One tele-therapy session after the other , I notice the tension and dis-ease between 2 people who fill up my screen. In the confines of a screen I get to notice a lot more than when I have the same couple sitting on my therapy couch. I see the fear in their eyes, the tightness in their jaws, and the glances of longing that they throw at each other.
Locked up has not only brought a sexlessness to couples relationships, but also thrown a strobe light on all the relationship differences and issues that they managed to conceal or paper over, when living their best lives. Glaringly , they now stand in the full light of this awareness : they just do not know how to fight or manage conflict, in a healthy and positive manner.
In other words, couples are becoming aware that they really do not “know” his/her/they partner. And to fight well, to manage conflict in a healthy helpful way, you really do need to know your partner. Knowing your partner means knowing their early childhood injuries. It is in early childhood that we learn different ways of attaching to a parent, and thus learn how to manage anxiety . And managing your own anxiety is the key to healthy conflict.
For the couples who had just met, or were in the full bloom of an early relationship and decided to lock down together, my heart is with you . After week 2 you realised that the sensations of butterflies in their guts and pounding hearts you had , anticipating being with this person, or when actually being with the person, are now signs of anxiety- not excitement. You have not yet learned each other’s early childhood stories and thus do not “know ” each other’s injuries – styles of attachment.
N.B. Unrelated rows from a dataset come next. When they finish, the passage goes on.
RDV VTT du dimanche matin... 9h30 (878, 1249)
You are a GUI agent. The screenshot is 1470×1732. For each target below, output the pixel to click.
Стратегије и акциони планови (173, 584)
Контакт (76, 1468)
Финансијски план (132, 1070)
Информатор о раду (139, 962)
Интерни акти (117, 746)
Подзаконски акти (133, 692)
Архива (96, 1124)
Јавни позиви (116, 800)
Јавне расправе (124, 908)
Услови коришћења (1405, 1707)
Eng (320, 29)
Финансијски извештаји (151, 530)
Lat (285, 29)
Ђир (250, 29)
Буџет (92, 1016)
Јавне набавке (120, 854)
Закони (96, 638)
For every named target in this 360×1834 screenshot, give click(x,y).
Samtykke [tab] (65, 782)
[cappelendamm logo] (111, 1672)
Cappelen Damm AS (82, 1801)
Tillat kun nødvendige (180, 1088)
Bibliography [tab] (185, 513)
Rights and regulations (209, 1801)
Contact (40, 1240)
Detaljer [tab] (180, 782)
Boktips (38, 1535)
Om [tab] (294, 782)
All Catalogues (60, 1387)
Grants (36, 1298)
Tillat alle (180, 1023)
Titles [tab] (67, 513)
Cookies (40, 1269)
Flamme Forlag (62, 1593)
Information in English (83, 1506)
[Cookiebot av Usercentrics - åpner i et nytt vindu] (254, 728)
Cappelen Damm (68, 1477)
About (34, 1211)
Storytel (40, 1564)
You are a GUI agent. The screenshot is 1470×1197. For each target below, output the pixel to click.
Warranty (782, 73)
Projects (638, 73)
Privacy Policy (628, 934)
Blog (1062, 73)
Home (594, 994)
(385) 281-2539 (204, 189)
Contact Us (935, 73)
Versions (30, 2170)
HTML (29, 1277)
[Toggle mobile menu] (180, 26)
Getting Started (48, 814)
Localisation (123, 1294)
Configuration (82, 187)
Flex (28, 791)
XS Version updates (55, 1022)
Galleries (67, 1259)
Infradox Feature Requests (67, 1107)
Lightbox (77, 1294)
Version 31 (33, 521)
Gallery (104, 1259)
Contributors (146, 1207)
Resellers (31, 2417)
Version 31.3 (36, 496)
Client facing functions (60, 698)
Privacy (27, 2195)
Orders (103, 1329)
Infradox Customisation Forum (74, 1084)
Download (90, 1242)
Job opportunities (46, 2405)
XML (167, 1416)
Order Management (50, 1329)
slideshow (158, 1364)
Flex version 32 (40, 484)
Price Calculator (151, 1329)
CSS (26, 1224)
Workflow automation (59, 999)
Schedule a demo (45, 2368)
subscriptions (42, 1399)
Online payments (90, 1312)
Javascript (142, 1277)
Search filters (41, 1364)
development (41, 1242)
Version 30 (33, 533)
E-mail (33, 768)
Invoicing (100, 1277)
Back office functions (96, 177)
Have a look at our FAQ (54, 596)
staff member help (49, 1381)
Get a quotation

Put 2 people together in one confined space for a number of weeks, with no escape possible, removing their usual means of coping with daily anxiety, (alcohol, drugs, cigarettes, gym , work, socialising ) and pow wow , tempers will flare. Emotions are dysregulated, old childhood injuries are triggered, and you have the perfect set up for conflict between 2 people. 2 people who do not “know” each other.
I invite you to think about the way you usually respond in times of conflict with a partner. Your brain is wired to get you to respond in 3 main ways : fight, flight . freeze. Some of you want to run, some want to hide and some of you disconnect through freezing. And others go into “fawn” which is seeking to please your partner by doing many pleasing behaviours in order to reconnect again. All of these response lead to detachment and disconnection from each other.
And at moments of conflict, what is most needed is connection to create safety and security again .
- Notice how you currently manage conflict. John Gottman is an American psychological researcher and clinician who did extensive work over four decades on divorce prediction and marital stability. Based on his research he created The Sound Relationship House
This is a practical approach to help couples break through barriers to achieve greater understanding, connection, and intimacy in their relationships.
- Build Love Maps.: get to know each other by being curious about each other’s internal world.
- Share Fondness and Admiration.- ongoing verbal and practical demonstrations of fondness and admiration
- Turn Towards Instead of Away.- attach rather than detach from each other
- The Positive Perspective.- seek out and state the positives you see in each other- daily
- Manage Conflict.
- Make Life Dreams Come True.- facilitate your partner’s individual dreams being realised
- Create Shared Meaning.- create couple goals /dreams.
Consider how sound your relationship is – how many of these stages do you honour in your partnership?
According to Gottman , conflict comes galloping in which is why he refers to Conflict as the Four Horsemen.
Being able to identify the Four Horsemen in your conflict discussions is a necessary first step to eliminating them and replacing them with healthy, productive communication patterns. Consider what horseman you most frequently use in your relationship with your partner.
2. Know your partner’s childhood story. Respect any refusal to share. It may just be too painful and traumatic .
Infant /parental attachment forms the very foundation of future attachments to an intimate partner. Knowing their attachment style enables you to understand why your partner reacts the way he/she/they do during conflict. There are 4 types of attachment styles:
- SECURE ATTATCHMENT Securely attached people tend to be less anxious and more satisfied with their relationships. They have an easier time forming connections. They equally are happy alone and when with a partner.
- ANXIOUS ATTACHMENT Tend to worry more about their relationships . They experience an ’emotional hunger’ and are desperate for a fantasy type of love. When they are afraid of losing their partner, they can become clingy, possessive, paranoid, or need constant attention.
- AVOIDANT /AMBIVALENT ATTACHMENT attachers tend to be emotionally distant from their partners. Avoidant attachers take pride in their independence and can see attachment as weakness.they can shut themselves down during conflict or close themselves off from their feelings
- DISORGANISED ATTACHMENT : They volley between desperately needing their partner and pushing them away. They can smother their partner and next they can disappear for a day or two without explanation .
3. Self compassion, self care, kindness
By noticing your own conflict responses and knowing your own and your partner’s attachment styles, you will be able to practice what is most required in a healthy conflict. Namely, you will understand why your partner is shutting down or why your partner demands you stay in the same room and resolve the issue. You will understand why you want to run away and hide or your partner wants to get drunk to escape the uncomfortable feelings that feel uncontrollable.
Kindness, compassion for self and other will enable you two to self soothe and eventually and respectfully turn towards each other.